ONE of the world's largest credit ratings agencies has warned it would be difficult for a future independent Scotland to bail out its banks.

Giles Edwards: Analyst claimed bank bailout might be challenging.
Giles Edwards: Analyst claimed bank bailout might be challenging.

Standard and Poor's said rescuing institutions after a Yes vote would be "challenging" .

It also warned that many banks could struggle to cope with the SNP's target of declaring independence by March 2016.

Earlier this year Standard and Poor's assessed an independent Scotland's financial standing saying that it faced "significant, but not unsurpassable" challenges.

The latest assessment is an attempt to look at how to rate Scotland's banks, not the country itself, after independence.

The company pointed to figures originally from a Treasury analysis showing the high ratio between Scotland's GDP and the assets of its banks.

Standard and Poor's analyst Giles Edwards said: "In our view, the willingness and ability of a future Scottish government to support its banking system is challenging at this point, not least because the Scottish banking system's assets are currently a high 1254% of Scottish GDP, which compares with an already high 492% of GDP for the UK, and 880% for Iceland in 2007 just before the (country's) banking system collapsed."

The No campaign described the assessment as "sobering".

A Scottish Government spokes-man said ongoing international reforms were designed to ensure no country should have to bail out its banks again.

The Standard and Poor's briefing note also said it was uncertain whether all Scottish banks would continue to be registered north of the border in the event of a Yes vote.

It warned that major banks, many of which are already embroiled in large-scale restruct-uring processes, could find the SNP's aim to declare independence by early 2016 "challenging".

"A swift negotiation on issues such as monetary policy and regulation would help to reduce uncertainty for banks and allow them time to make the necessary changes," it adds.

But the ratings agency stopped short of saying how it would rate an independent Scotland or its banks. Standard and Poor's also said that it took no position in the independence debate.

A spokesman for Better Together said: "This sobering assessment demonstrates that Scottish savings and Scottish mortgages are more secure as part of the UK.

"We saw in 2008 that the broad shoulders of the United Kingdom were able to save Scottish banks like RBS and prevent the type of situation that we saw happen in other small countries happening here."

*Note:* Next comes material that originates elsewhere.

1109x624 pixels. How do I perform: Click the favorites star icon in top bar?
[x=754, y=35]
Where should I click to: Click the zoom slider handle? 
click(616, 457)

A Scottish Government spokesman: "Scotland has all the attributes needed to be an economically successful independent country, which is why another recent Standard & Poor's report concluded that 'even without North Sea output', an independent Scotland would qualify for their 'highest economic assessment', and compared Scotland's economy to that of AAA-listed nations.

"All of the points raised in this latest report have been addressed in the detailed macroeconomic framework put forward by the Fiscal Commission Working Group, and accepted by the Scottish Government. As part of a formal monetary union banks would be assessed against consistent regulatory standards, and there would be harmonised deposit protection."